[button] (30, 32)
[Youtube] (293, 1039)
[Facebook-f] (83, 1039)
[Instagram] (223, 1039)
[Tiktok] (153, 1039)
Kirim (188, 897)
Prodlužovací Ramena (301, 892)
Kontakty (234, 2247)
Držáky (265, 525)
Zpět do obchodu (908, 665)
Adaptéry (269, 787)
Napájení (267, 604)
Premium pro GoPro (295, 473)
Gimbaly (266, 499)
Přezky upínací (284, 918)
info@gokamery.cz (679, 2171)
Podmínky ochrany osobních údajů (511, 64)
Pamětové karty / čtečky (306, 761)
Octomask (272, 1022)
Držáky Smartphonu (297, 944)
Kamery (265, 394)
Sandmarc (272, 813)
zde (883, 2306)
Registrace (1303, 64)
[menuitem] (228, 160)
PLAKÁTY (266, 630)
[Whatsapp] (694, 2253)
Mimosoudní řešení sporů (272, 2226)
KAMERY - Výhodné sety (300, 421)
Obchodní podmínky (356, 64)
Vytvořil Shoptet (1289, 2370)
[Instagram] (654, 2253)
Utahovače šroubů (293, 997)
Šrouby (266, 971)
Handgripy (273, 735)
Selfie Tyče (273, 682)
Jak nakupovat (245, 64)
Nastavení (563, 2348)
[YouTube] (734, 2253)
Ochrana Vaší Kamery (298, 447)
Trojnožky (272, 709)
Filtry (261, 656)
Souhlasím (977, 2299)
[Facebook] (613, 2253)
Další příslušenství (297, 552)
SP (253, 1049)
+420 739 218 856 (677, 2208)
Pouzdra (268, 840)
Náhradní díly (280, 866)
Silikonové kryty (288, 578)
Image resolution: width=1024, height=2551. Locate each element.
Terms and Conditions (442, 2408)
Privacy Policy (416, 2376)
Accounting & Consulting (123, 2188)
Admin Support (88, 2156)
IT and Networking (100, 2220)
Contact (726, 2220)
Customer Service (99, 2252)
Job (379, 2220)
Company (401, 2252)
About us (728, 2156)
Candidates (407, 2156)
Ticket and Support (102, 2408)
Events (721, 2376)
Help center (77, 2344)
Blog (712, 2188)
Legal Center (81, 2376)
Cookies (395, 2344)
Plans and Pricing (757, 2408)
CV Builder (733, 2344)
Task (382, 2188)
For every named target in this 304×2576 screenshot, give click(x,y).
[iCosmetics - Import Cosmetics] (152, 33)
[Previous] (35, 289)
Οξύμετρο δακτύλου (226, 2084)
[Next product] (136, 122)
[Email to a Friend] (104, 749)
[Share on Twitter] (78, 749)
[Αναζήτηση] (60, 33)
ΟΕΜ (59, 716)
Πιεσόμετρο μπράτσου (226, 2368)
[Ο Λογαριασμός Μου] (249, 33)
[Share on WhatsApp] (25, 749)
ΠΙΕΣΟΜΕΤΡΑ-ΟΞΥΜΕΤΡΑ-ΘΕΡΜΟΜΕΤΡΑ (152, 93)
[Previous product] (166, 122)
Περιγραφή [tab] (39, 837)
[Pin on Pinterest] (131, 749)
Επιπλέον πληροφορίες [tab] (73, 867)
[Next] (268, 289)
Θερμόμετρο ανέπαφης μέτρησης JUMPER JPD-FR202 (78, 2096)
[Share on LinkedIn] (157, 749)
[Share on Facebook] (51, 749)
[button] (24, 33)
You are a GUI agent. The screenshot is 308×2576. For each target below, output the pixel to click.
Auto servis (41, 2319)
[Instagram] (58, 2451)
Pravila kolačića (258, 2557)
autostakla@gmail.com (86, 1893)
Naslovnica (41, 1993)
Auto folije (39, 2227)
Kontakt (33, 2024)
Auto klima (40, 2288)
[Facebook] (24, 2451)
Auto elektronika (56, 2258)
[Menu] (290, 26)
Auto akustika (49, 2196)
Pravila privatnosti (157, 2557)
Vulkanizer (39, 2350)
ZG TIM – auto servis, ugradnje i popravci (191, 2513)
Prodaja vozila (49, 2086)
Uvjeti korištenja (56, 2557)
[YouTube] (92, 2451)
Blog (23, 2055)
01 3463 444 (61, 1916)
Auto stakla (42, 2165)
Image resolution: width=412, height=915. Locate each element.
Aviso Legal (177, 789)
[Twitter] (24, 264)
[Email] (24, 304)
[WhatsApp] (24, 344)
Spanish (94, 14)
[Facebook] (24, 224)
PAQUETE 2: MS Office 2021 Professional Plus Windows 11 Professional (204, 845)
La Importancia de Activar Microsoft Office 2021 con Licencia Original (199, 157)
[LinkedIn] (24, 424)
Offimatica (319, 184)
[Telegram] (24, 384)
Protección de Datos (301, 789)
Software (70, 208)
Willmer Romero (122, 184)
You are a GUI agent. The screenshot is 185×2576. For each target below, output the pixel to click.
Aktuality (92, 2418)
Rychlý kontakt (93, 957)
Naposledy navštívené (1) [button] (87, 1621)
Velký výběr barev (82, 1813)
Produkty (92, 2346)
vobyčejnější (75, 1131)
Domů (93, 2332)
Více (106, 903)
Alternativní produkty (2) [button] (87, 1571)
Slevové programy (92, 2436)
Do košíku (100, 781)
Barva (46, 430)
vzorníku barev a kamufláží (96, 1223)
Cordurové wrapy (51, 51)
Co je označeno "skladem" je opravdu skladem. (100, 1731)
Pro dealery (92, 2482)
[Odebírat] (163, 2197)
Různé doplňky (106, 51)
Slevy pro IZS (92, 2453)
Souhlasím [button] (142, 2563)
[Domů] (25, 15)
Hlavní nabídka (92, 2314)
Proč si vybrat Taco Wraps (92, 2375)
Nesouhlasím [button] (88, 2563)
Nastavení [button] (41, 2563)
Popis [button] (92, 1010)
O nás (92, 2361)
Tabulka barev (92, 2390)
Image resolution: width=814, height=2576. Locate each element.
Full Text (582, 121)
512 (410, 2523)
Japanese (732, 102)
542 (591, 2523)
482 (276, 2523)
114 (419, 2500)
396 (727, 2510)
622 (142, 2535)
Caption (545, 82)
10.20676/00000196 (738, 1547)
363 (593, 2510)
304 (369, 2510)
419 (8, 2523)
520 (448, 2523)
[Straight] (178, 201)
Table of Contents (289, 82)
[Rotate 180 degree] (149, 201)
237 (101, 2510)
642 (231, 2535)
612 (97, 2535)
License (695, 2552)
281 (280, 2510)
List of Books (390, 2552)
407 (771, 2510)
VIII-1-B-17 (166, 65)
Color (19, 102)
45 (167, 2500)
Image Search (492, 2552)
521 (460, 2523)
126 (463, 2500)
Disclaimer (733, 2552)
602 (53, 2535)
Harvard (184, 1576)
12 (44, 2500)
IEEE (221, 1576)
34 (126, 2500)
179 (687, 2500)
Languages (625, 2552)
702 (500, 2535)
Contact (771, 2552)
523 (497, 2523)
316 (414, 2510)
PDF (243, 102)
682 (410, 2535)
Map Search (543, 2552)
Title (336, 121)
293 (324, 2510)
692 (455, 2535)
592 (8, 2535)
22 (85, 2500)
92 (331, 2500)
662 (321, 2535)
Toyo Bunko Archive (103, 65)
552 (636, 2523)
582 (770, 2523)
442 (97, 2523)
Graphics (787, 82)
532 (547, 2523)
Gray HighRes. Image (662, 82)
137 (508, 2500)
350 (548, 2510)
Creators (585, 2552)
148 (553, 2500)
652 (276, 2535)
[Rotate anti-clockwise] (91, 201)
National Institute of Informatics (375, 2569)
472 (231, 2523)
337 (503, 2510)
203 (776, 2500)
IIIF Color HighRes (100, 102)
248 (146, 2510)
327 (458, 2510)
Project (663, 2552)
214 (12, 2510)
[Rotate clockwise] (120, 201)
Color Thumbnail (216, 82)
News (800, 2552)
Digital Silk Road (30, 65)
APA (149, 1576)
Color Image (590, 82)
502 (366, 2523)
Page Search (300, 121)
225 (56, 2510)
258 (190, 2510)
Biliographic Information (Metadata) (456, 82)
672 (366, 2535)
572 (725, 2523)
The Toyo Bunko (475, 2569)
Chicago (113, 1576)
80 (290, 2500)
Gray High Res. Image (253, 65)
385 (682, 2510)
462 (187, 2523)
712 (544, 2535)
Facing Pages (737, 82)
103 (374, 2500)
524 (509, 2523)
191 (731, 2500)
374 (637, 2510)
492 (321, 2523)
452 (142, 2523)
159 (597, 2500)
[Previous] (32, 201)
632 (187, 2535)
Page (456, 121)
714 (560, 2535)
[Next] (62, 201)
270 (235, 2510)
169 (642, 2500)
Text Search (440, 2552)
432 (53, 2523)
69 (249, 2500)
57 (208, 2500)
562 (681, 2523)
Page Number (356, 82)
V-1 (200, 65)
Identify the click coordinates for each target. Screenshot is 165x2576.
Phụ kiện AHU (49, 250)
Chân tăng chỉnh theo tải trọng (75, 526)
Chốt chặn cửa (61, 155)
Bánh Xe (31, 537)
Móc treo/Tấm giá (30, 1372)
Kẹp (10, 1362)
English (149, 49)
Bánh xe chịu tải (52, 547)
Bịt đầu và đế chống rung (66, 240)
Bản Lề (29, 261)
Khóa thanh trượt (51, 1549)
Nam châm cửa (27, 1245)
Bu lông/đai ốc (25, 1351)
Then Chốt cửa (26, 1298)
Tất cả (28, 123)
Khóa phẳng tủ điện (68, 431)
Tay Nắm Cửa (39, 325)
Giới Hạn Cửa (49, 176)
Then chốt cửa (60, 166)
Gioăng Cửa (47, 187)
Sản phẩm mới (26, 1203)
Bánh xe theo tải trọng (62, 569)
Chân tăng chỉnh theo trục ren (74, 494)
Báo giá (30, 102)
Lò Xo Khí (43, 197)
:::
**WHAT IS BEING ASKED**
Retype exactly the lines of the data above, starting at its first line and finishing with the line that has "Octomask (272, 1022)" in it.

**RESPONSE TO THE TASK**
[button] (30, 32)
[Youtube] (293, 1039)
[Facebook-f] (83, 1039)
[Instagram] (223, 1039)
[Tiktok] (153, 1039)
Kirim (188, 897)
Prodlužovací Ramena (301, 892)
Kontakty (234, 2247)
Držáky (265, 525)
Zpět do obchodu (908, 665)
Adaptéry (269, 787)
Napájení (267, 604)
Premium pro GoPro (295, 473)
Gimbaly (266, 499)
Přezky upínací (284, 918)
info@gokamery.cz (679, 2171)
Podmínky ochrany osobních údajů (511, 64)
Pamětové karty / čtečky (306, 761)
Octomask (272, 1022)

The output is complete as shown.